In einer Mitteilung zählt der Bündner Bauernverband eine Reihe von Schwächen auf, die einer Meinung nach die Aussagen des Berichts von Kora und Agridea vom Januar 2022 fraglich erscheinen lassen:
- Diverse Widersprüchlichkeiten
- Fehlende Fakten
- Viel zu geringe Datenlage
Zwei wichtige Jahre ausgelassen
Es wurden nur die Jahre 2004 bis 2019 untersucht. Dies, obwohl 2004 gerade mal drei Wölfe in der Schweiz gelebt hätten, 2016 deren 40 und 70 im Jahr 2019, aber im nicht berücksichtigten 2021 seien es schon 148 gewesen, betont der Bündner Bauernverband. Die Wolfsattacken hätten sich mit dem exponentiellen Wachstum der Population von 2020 bis 2021 fast verdoppelt, was aber nicht in die Studie einfloss.
Die Kora selbst räume im Bericht ein, dass die bisher empfohlenen Herdenschutzmassnahmen Übergriffe von Wölfen auf Nutztiere nicht verhindern könnten. Im Bericht stehe zudem, dass Abschüsse eine wirksame Massnahme zur Schadensreduktion seien.

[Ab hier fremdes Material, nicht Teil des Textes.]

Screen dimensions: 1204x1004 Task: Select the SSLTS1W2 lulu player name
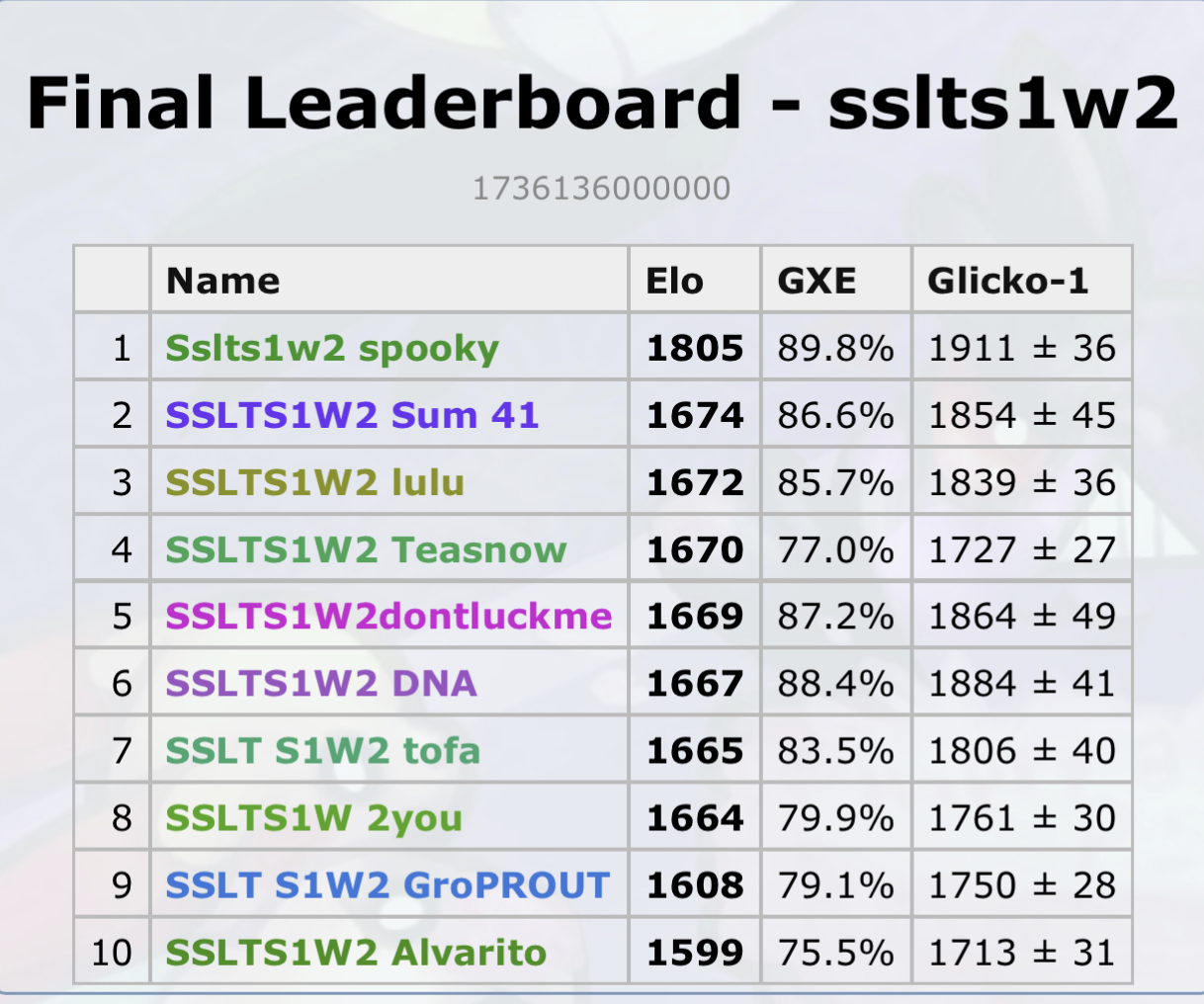pos(314,483)
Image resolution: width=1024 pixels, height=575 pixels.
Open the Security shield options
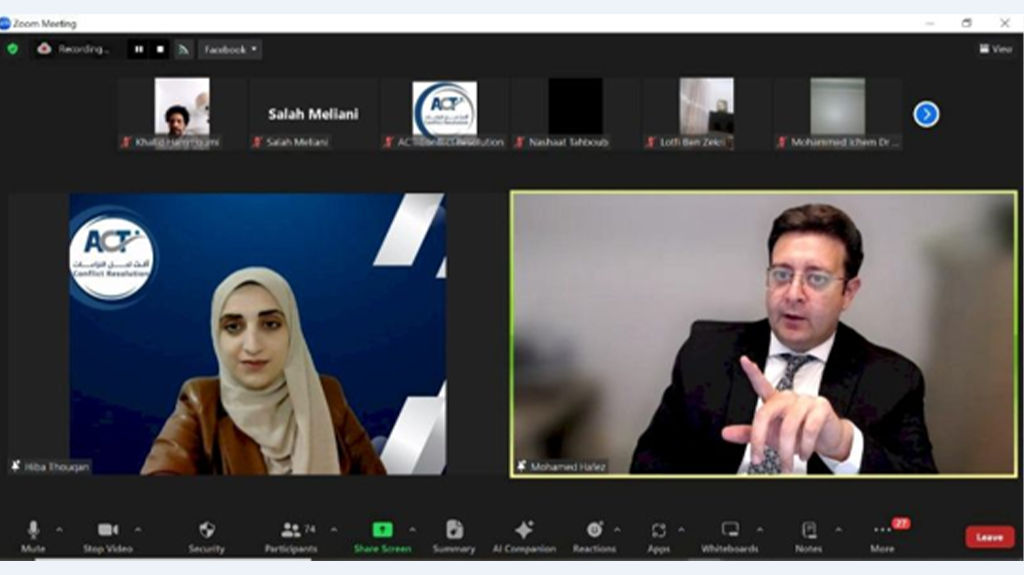[x=206, y=535]
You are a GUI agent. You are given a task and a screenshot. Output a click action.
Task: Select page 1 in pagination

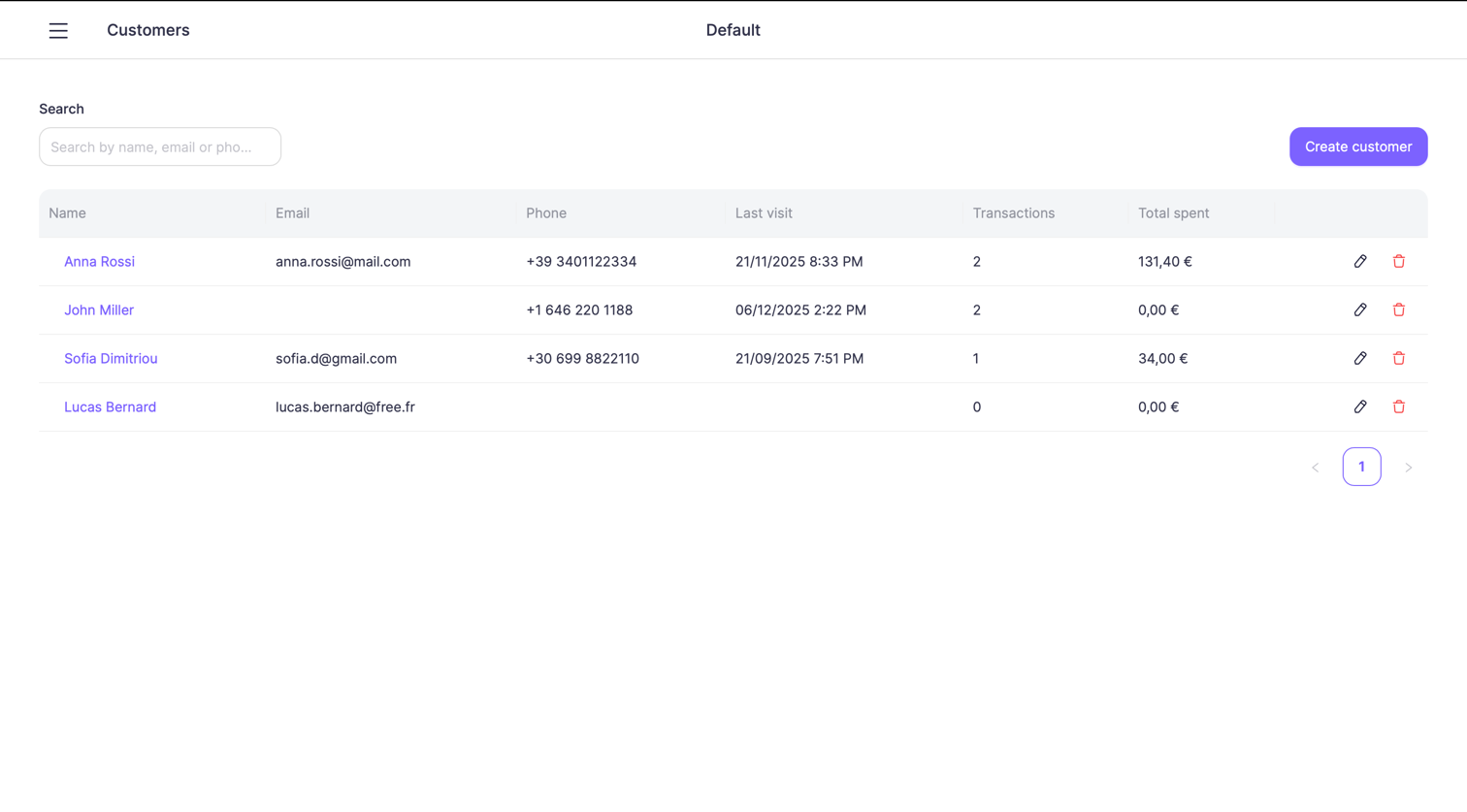coord(1361,467)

Schäden trotz tausenden Herdenschutzhunden
Die Erfahrungen aus den französischen Alpen mit grossen Wolfsbeständen würden das Scheitern des Herdenschutzes belegen, heisst es weiter. Dort seien offiziell über 4’000 Herdenschutzhunde im Einsatz gegen etwa 500 Wölfe und es gebe trotzdem grosse Schäden an Nutztieren. Laut staatlichen Quellen, die der Bündner Bauernverband zitiert, wurden 2020 knapp 12'000 landwirtschaftliche Nutztiere gerissen. Diese Tatsache werde hierzulande offensichtlich ignoriert.
Frankreich plafoniert seine Wolfsbestände
In den französischen Alpen gibt es besonders grosse Schäden durch Wölfe an Nutztieren, schreibt die Kora im Bericht «25 Jahre Wolf in der Schweiz». Man führt das darauf zurück, dass es in Frankreich keine einheitlichen Standards für Haltung, Ausbildung und Zucht von Herdenschutzhunden gibt und deren Effizienz daher schlecht sei. Nach geltendem Recht dürfen in diesem Land Wölfe, die Schaden angerichtet haben, rund um die betroffenen Herden geschossen werden.

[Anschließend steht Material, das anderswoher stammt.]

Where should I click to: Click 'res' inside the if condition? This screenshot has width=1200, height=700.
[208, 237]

Frankreich hat sich eine Population von 500 Wölfen als Ziel gesetzt. Damit ist das Kriterium der ausreichenden Populationsgrösse für den «geeigneten Erhaltungszustand») gemäss Schätzungen erreicht. Abschüsse erfolgen heute, um den Bestand auf diesem Niveau zu halten: 2019 gab es 530 Einzeltiere auf französischem Boden, worauf der Abschuss von 100 Wölfen bewilligt worden sei, schreibt die Kora.
Die Praxis zeigt eine andere Wahrheit
«Kora und Agridea haben in den letzten Jahren stets postuliert, dass der Herdenschutz mit Schutzzäunen und Herdenschutzhunden generell gut funktioniere», hält der Bündner Bauernverband fest. Gerade in den letzten zwei, drei Jahren habe sich in der Praxis mit der ungebremsten Entwicklung der Wolfspopulation in der Schweiz aber eine deutlich andere Wahrheit gezeigt. Und trotzdem werde an der obigen Aussage festgehalten, so die Kritik. Ausser Acht blieben die räumlichen Gegebenheiten und reale Möglichkeiten, den Herdenschutz auch umzusetzen.
Abschliessend fordert der Bündner Bauernverband «mit grösster Dringlichkeit», den politischen Prozess zur raschen Anpassung der Gesetzesgrundlage für eine Regulation von Wolfbeständen mit Hochdruck voranzutreiben. Dabei müssten auch ökonomisch- und sozialverträgliche Bestände in klaren Zahlen definiert werden.